Rencontre des membres de VAD et du GRAIE #2

Evènement à l’initiative de la Communauté Aménagement des Territoires de VAD et du groupe Eaux Pluviales du GRAIE dans le cadre du partenariat entre le GRAIE et VAD.
Il s’agit ainsi d’un évènement réservé aux adhérents des deux structures.

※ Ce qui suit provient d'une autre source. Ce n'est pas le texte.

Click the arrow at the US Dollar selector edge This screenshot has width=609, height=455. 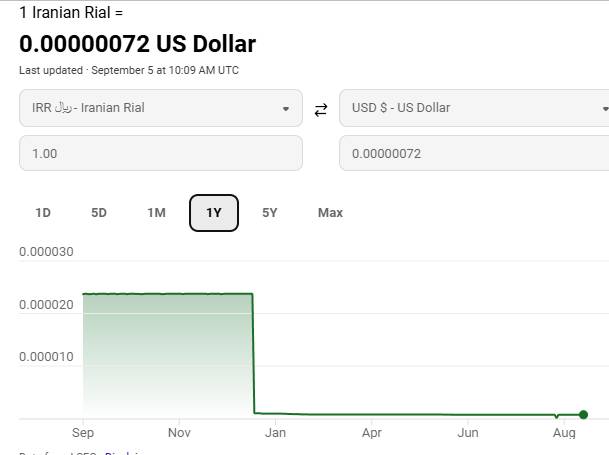pos(605,109)
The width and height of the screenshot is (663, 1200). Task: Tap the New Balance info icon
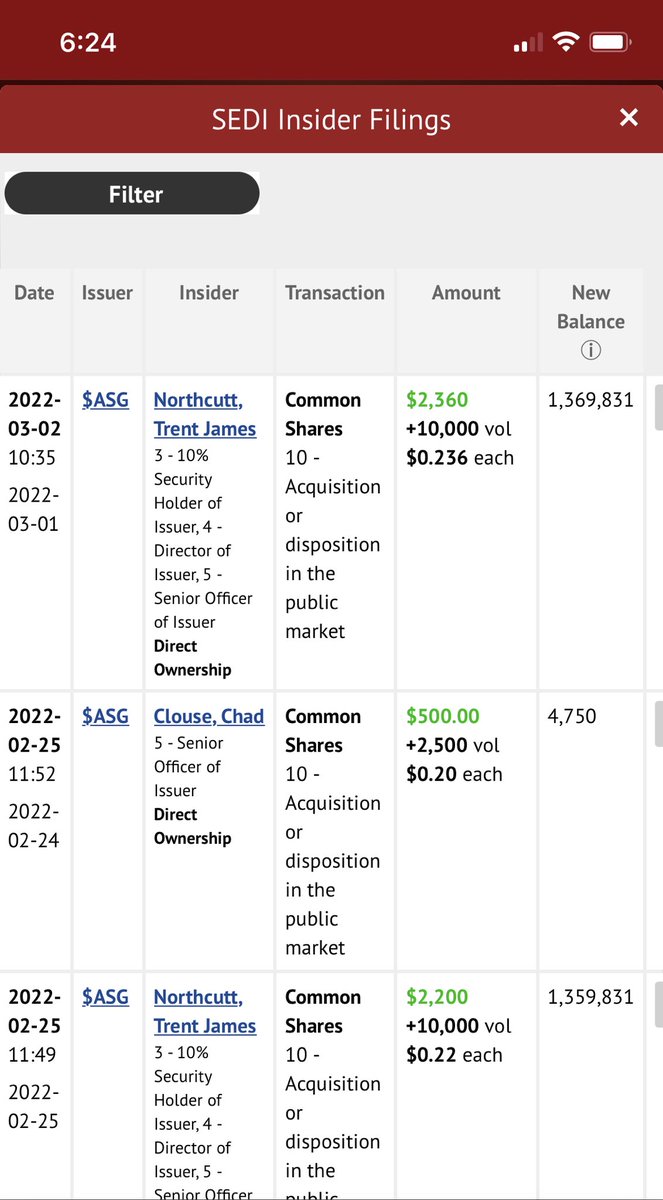tap(590, 350)
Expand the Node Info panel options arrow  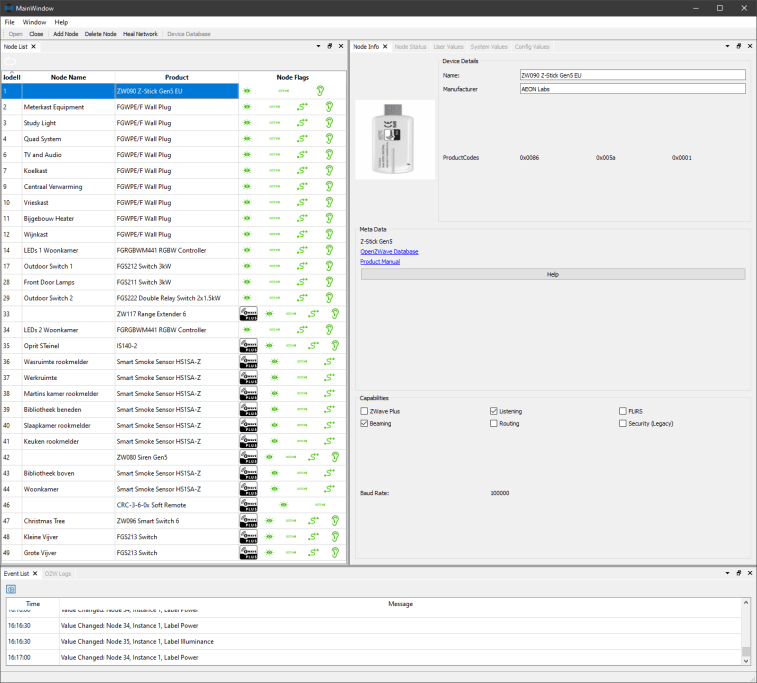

Dans la continuité de la journée réalisée en novembre 2022, nouveau temps d’échange entre acteurs de l’eau et acteurs de l’aménagement s’est tenu le 14 juin. Cette journée était sous le signe du « décloisonnement » et de la transversalité entre acteurs de l’aménagement afin de répondre aux interrogations portant sur la gestion et le suivi dans le temps des ouvrages de gestion des eaux pluviales. Cela pose notamment la question du rôle de l’assistant à maîtrise d’usage et de l’animateur eau pluviale pour favoriser liens entre acteurs et la diffusion de la culture sur l’eau, les sols et le végétal.

Programme

  • 9h  : Accueil café
  • 9h30  : Brise-glace - 20’
  • 9h50  : Introduction de la journée – 10’
  • 10h  : Restitution mémoire de recherche des étudiants du master IWS de l’EUR H2O’Lyon (atelier participatif) - 2h
  • 12h  : Déjeuner (offert) - 1h30
  • 13h30  : Visite à proximité en lien avec la stratégie ville perméable de la Métropole – 1h
  • 14h30  : Partage REX par les participants - 30’
  • 15h  : Table ronde « gestion des EP et jeux d’acteurs : passer du silo au résEAU »
  • 16h30  : Conclusion avec propositions d’idées sur actions VAD/GRAIE – 30’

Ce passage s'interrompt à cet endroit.